00:07 At the end of the day, something has to give.
00:09 We can't keep doing this forever.
00:14 The Northern Territory's biggest and busiest health facility in its own emergency.
00:20 We're working on an emergency management type of condition.
00:23 You could call it even disaster services when you're actually going above and beyond what
00:27 you actually prepare to do on a normal basis.
00:33 Inside the hospital walls, a nightmare is playing out for some patients.
00:39 We didn't sleep for two days.
00:41 Disability pensioner Deb Jones was recently admitted to Royal Darwin's Emergency Ward
00:47 in severe pain from a chronic health condition.
00:51 She became one of many sharing a single cubicle with another patient, a problem known as double
00:57 bunking.
00:58 It's horrible because you're having this personal conversation about your personal health and
01:04 your personal issues and someone else is listening to you, what's going on?
01:09 And it's just total invasion of privacy.
01:12 It's not just patients feeling the crush.
01:15 An internal emergency warning system called a Code Yellow is triggered when the hospital
01:21 is too stretched to deliver normal services.

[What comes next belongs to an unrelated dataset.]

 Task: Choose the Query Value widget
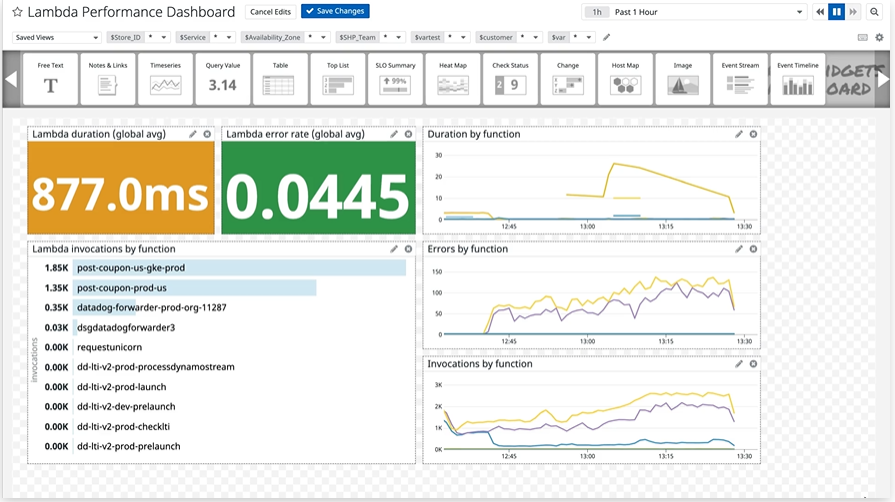[222, 79]
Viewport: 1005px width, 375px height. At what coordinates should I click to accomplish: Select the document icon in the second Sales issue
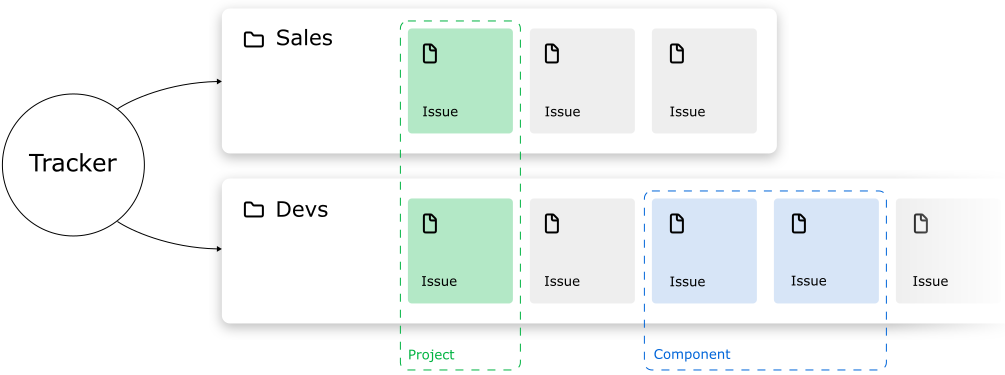552,54
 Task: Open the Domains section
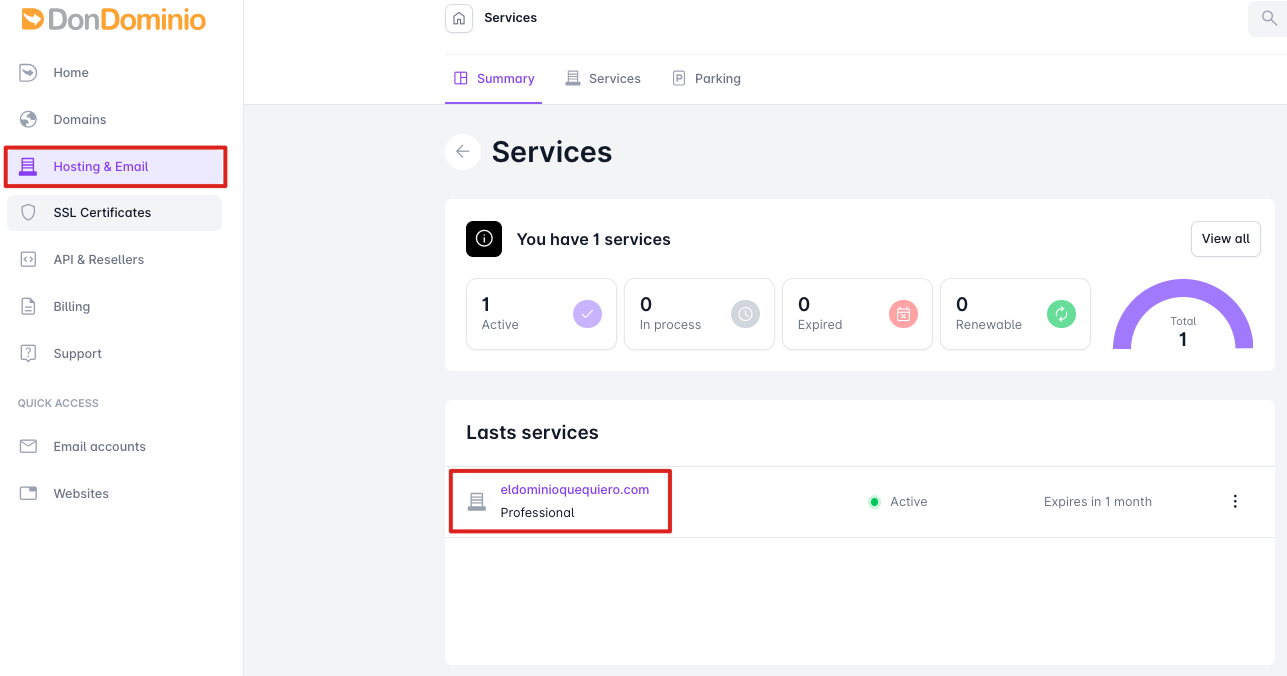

01:24 Royal Darwin's first ever Code Yellow was called in 2018.
01:28 Last financial year, there were 18 of them.
01:32 Proof is that we've normalised disaster.
01:35 The Code Yellow, whether it's in Code Yellow or not Code Yellow, either way the hospital
01:39 is still full.
01:41 Health officials say the main cause of a Code Yellow is demand and a lack of beds to cope.
01:48 On any given day, up to 70 beds are taken by aged care patients with nowhere else to
01:54 go.
01:55 Ultimately, underfunding of aged care is the biggest single factor facing the Northern
01:59 Territory for our issues with overcrowding and access block.
02:03 Patients requiring elective surgeries are paying the price.
02:06 I've never been able to get a date.
02:09 It just keeps getting pushed out and pushed out and pushed out.
02:13 Last financial year, the average overdue wait time for elective surgeries in the NT was
02:18 391 days, the longest of any jurisdiction.
02:23 Just 68% of patients were admitted within the clinically recommended timeframe.
02:28 That has been one of the mitigation strategies that we put in place.
02:30 We rationalise elective surgery.
02:32 That gives us access to 8 or 12 beds in that particular day.
02:38 Exacerbating services, the Northern Territory has some of the worst health outcomes in the
02:43 country, due largely to high chronic disease rates in remote Indigenous communities.
02:49 Aboriginal primary health care providers are trying to help prevent hospital admissions,
02:54 but they too are struggling under the load.
02:57 At the moment it takes two to three weeks for a client to be able to get an appointment
03:02 with one of our GPs.
03:04 So that just goes to show the sort of pressure that our clinics are under right now.
03:09 Danila Dilba caters to Indigenous people in Greater Darwin, but its chief executive says
03:14 it's underfunded by $60 million a year, putting the pressure back on Royal Darwin.
03:21 The system is designed for all parts of it to be working well.
03:25 And I think when you see hospitals overloaded, it's a signal that the whole of the system's
03:31 not working.
03:32 NT Health also faces huge challenges from high staff turnover.
03:37 With a reliance on local nurses and doctors, the department has overspent its budget every
03:43 year since 2016, including a $200 million blowout this financial year.
03:49 The more we look into this, the more we realise that there is not a magic bullet or a simple
03:53 solution to a very complex problem.
03:55 The NT government says it's rallying the Commonwealth to provide more money to help heal an ailing
04:02 system from its chronic condition.